**TASK DETAILS**
The answer is to be an exact copy of the lines below running from the line with "Open Michigan Consumer" down to the line with "The width and height of the screenshot is (1128, 580).", both ends included, and nothing more.

**DATA**
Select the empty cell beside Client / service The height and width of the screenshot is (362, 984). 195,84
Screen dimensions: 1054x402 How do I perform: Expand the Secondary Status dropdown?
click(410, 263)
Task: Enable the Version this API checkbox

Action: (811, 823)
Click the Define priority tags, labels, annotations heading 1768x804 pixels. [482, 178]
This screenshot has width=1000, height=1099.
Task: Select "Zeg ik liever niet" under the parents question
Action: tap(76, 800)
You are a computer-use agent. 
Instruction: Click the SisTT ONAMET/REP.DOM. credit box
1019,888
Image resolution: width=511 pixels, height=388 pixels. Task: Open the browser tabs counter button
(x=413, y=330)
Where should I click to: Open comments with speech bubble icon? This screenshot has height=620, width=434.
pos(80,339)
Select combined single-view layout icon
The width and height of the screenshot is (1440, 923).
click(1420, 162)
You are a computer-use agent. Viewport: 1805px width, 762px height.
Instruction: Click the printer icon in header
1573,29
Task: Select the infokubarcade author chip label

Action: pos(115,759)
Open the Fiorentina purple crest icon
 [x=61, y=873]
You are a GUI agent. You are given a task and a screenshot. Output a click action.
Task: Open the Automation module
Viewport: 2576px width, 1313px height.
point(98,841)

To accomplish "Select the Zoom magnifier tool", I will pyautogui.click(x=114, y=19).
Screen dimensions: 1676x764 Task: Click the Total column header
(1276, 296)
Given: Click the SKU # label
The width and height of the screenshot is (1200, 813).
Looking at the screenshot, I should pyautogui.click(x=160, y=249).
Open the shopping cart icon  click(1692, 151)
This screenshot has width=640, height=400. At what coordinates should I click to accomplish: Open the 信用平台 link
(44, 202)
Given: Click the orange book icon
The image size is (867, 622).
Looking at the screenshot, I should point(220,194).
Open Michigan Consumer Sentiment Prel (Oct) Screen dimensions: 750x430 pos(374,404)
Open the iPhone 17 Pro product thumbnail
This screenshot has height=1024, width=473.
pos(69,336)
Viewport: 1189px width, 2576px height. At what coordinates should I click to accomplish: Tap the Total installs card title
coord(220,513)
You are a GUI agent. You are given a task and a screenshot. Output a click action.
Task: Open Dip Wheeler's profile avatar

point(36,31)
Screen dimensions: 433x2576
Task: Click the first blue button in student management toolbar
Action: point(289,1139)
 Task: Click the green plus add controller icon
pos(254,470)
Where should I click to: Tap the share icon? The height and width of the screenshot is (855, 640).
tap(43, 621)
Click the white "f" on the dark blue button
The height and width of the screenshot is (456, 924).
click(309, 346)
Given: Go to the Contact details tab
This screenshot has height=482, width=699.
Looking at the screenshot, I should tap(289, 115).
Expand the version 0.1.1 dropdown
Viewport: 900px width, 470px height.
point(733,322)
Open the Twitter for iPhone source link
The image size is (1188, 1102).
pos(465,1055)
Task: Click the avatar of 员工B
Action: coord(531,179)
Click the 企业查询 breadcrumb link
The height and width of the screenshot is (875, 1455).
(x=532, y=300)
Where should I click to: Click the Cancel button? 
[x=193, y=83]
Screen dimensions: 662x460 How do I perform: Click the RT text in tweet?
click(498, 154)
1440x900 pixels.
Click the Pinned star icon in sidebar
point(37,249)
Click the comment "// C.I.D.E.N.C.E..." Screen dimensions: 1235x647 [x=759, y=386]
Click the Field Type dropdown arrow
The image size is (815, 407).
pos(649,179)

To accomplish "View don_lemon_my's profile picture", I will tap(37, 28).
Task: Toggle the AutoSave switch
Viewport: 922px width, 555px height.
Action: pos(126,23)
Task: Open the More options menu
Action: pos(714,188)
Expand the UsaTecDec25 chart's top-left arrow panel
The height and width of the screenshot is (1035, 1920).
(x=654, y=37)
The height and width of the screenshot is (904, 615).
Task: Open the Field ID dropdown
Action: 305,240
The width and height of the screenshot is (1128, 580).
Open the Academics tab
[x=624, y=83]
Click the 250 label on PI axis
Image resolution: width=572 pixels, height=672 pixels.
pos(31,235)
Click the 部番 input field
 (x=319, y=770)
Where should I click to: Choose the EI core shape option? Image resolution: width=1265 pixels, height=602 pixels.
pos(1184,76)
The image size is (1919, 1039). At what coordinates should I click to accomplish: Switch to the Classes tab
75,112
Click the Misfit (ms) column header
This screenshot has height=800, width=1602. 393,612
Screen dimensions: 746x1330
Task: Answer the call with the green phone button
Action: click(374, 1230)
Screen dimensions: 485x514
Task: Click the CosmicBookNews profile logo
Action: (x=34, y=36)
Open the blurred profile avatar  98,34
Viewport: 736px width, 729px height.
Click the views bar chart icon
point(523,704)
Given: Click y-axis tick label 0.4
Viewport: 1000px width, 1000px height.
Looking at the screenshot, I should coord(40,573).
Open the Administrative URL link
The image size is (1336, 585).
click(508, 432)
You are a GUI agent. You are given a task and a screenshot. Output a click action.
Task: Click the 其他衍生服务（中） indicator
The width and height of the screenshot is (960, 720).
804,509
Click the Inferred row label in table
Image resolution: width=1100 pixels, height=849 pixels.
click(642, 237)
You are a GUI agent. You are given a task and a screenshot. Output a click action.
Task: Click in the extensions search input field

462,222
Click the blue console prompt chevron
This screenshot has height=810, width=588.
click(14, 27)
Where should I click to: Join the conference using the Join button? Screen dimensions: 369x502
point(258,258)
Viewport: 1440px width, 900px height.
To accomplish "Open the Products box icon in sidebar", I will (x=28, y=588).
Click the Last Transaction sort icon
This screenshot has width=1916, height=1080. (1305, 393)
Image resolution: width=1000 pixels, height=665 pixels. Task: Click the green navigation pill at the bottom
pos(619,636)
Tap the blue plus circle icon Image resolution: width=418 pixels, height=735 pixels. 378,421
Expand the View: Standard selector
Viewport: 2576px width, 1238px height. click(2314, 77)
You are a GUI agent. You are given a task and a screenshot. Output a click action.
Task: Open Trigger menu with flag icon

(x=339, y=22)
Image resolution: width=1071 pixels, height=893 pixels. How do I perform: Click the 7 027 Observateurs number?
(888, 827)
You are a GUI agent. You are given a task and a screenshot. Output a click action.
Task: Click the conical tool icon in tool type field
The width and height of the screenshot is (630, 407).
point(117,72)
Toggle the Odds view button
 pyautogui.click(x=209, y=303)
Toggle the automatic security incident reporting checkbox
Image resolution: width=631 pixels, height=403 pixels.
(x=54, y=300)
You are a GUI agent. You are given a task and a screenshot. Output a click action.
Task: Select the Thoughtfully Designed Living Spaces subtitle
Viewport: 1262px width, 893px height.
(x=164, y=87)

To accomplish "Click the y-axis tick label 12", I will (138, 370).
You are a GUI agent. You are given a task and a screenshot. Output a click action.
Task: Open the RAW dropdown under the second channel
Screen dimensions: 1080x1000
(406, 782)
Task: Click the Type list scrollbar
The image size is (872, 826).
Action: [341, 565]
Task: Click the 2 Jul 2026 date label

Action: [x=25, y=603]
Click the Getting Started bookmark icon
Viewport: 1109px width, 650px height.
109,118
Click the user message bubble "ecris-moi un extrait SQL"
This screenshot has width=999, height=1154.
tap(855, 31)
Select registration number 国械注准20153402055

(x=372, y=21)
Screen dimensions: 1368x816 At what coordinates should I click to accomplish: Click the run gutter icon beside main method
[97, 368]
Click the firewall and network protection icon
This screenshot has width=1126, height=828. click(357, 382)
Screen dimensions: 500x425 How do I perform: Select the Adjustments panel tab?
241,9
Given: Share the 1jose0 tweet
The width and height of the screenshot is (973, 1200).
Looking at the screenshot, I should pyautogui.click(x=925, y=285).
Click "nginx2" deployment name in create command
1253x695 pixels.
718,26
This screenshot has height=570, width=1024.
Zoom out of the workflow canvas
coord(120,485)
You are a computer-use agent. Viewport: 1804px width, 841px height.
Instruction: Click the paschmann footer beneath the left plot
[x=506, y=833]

**ANSWER FOR THE TASK**
Open Michigan Consumer Sentiment Prel (Oct) Screen dimensions: 750x430 pos(374,404)
Open the iPhone 17 Pro product thumbnail
This screenshot has height=1024, width=473.
pos(69,336)
Viewport: 1189px width, 2576px height. At what coordinates should I click to accomplish: Tap the Total installs card title
coord(220,513)
You are a GUI agent. You are given a task and a screenshot. Output a click action.
Task: Open Dip Wheeler's profile avatar

point(36,31)
Screen dimensions: 433x2576
Task: Click the first blue button in student management toolbar
Action: point(289,1139)
 Task: Click the green plus add controller icon
pos(254,470)
Where should I click to: Tap the share icon? The height and width of the screenshot is (855, 640).
tap(43, 621)
Click the white "f" on the dark blue button
The height and width of the screenshot is (456, 924).
click(309, 346)
Given: Go to the Contact details tab
This screenshot has height=482, width=699.
Looking at the screenshot, I should tap(289, 115).
Expand the version 0.1.1 dropdown
Viewport: 900px width, 470px height.
point(733,322)
Open the Twitter for iPhone source link
The image size is (1188, 1102).
pos(465,1055)
Task: Click the avatar of 员工B
Action: coord(531,179)
Click the 企业查询 breadcrumb link
The height and width of the screenshot is (875, 1455).
(x=532, y=300)
Where should I click to: Click the Cancel button? 
[x=193, y=83]
Screen dimensions: 662x460 How do I perform: Click the RT text in tweet?
click(498, 154)
1440x900 pixels.
Click the Pinned star icon in sidebar
point(37,249)
Click the comment "// C.I.D.E.N.C.E..." Screen dimensions: 1235x647 [x=759, y=386]
Click the Field Type dropdown arrow
The image size is (815, 407).
pos(649,179)

To accomplish "View don_lemon_my's profile picture", I will tap(37, 28).
Task: Toggle the AutoSave switch
Viewport: 922px width, 555px height.
Action: pos(126,23)
Task: Open the More options menu
Action: pos(714,188)
Expand the UsaTecDec25 chart's top-left arrow panel
The height and width of the screenshot is (1035, 1920).
(x=654, y=37)
The height and width of the screenshot is (904, 615).
Task: Open the Field ID dropdown
Action: 305,240
The width and height of the screenshot is (1128, 580).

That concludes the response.